▼
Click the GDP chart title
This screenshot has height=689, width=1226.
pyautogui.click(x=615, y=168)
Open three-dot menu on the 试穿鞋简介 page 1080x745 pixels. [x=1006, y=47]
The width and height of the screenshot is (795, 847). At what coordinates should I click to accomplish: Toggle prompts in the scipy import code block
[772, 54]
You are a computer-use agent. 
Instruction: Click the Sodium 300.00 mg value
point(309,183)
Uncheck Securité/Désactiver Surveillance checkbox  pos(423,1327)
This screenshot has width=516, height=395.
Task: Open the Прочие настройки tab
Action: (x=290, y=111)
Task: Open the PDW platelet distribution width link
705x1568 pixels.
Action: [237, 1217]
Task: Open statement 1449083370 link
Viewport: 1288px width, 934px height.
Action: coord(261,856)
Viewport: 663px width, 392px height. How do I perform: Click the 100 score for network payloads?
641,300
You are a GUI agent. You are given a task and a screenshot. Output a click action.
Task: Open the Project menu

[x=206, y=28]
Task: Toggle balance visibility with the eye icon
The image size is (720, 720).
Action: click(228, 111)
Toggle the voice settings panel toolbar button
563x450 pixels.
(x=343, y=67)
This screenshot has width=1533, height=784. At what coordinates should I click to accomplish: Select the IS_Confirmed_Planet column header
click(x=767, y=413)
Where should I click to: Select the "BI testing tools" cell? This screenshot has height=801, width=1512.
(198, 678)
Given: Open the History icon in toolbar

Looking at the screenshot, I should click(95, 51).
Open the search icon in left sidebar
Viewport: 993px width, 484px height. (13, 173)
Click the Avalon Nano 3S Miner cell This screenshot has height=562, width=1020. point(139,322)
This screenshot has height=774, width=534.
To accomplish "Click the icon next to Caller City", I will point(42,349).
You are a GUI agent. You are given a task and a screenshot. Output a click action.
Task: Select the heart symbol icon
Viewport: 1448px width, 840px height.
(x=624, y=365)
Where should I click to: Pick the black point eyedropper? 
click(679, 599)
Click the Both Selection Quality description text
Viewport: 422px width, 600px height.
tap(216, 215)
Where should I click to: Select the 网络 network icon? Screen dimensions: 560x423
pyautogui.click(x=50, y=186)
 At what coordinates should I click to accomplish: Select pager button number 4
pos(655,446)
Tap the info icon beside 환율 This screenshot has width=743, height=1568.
▲
**Task**
Pull out each line of the listing that holds the string "link".

**Your response**
Task: Open the PDW platelet distribution width link
Task: Open statement 1449083370 link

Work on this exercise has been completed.